An anaesthetic doctor will talk through the procedure, the risks, and the benefits before doing an Epidural Blood Patch. Below is a summary describing what will often happen during the procedure, but the exact process in the hospital where you are being cared for may differ.
A blood patch is done in hospital in an operating theatre, recovery room, or in a room in (or near) delivery suite. If you have returned home or gone to a birth centre, you will need to come back to hospital to have the blood patch done.
There will usually be two doctors involved in the blood patch procedure - one will take a blood sample, and one will perform the epidural procedure.
You will wear a hospital gown and will either sit or lie on your side in bed depending on what you are able to do (sitting might be too sore because of the headache). You may want to go to the toilet before the procedure as you need to lie in bed for an hour or two afterwards. It is also helpful to have someone who can support you to care for your baby during the procedure and the time you are lying in bed.
Your back and the arm where they are taking blood from will be cleaned with antiseptic solution. You will be asked to curl your back around (like you did for the original epidural or spinal procedure) and a sticky drape (like a cloth or raincoat) will be put on your back. Local anaesthetic will be put in to the skin in the lower part of your back to numb the skin. An epidural needle will then be inserted through this numb spot and the anaesthetist will find the epidural space with this needle.
Around this time, the other doctor will take a sample of your blood (20mL - just over a tablespoon) and will give this to the person doing the epidural procedure. They then inject this blood slowly through the epidural needle. You may notice some pain in your lower back or between your shoulder blades while it is being injected - let the anaesthetist know if this happens.
Often your headache will go away very quickly (within seconds or minutes) after the blood patch is performed. You will need to lie down for an hour or two after the procedure. After this time, you can go about your usual activities but may wish to avoid heavy lifting or straining for a couple of days.
If 100 people with a dural puncture headache had an epidural blood patch, 50 to 80 of them would have their headache fixed or improved (50-80% success rate). For those that don't get relief after the first blood patch, around 70% of them will get success with a second blood patch.
It is not entirely clear why a blood patch relieves the headache pain. It may work by plugging the hole in the dura, by increasing the pressure in the CSF (fluid filled space around the brain and spinal cord), or by helping the hole to heal.

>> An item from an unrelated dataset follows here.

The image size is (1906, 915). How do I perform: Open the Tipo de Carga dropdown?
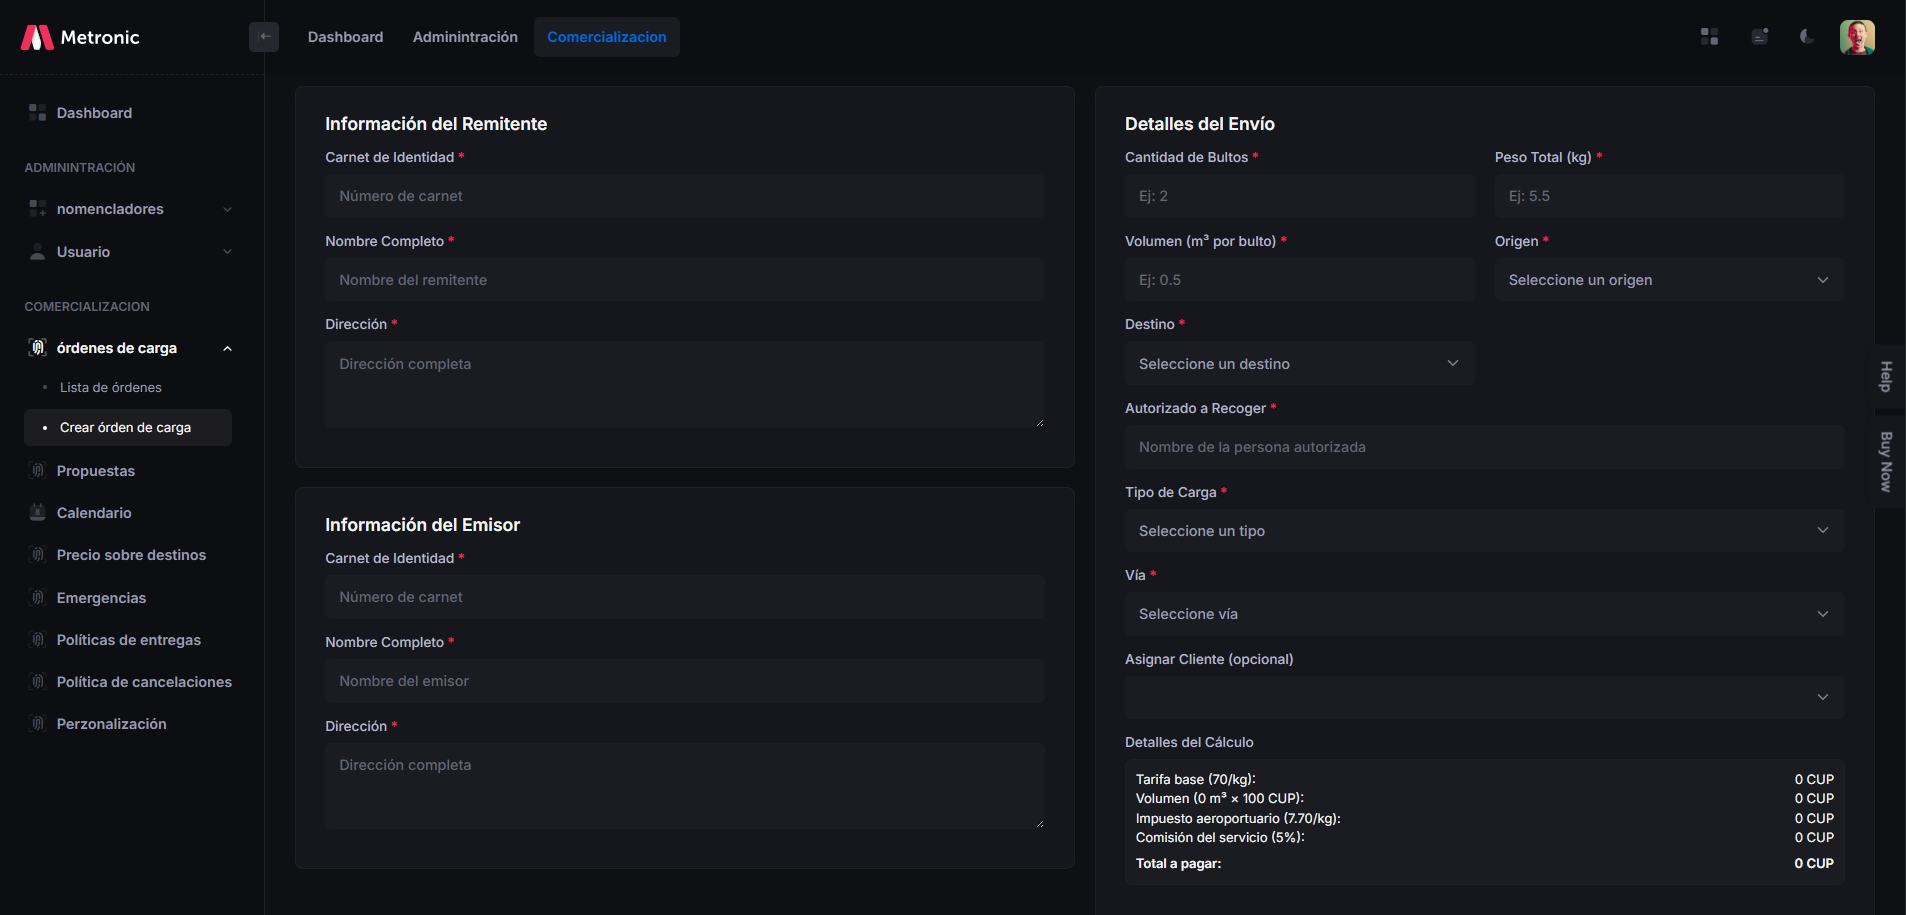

Back pain - most common complication, around 25% of people will experience this (1 in 4 people). The back pain usually goes away after a few days.
Making another hole in the dura - just like with the epidural procedure done for pain relief, there is a chance that the blood patch procedure can cause another hole in the dura. This could make the headache worse.
Rare but serious risks - infection, bleeding, nerve damage, allergic reaction. These are uncommon and the anaesthetic team will try their best to avoid these happening to you.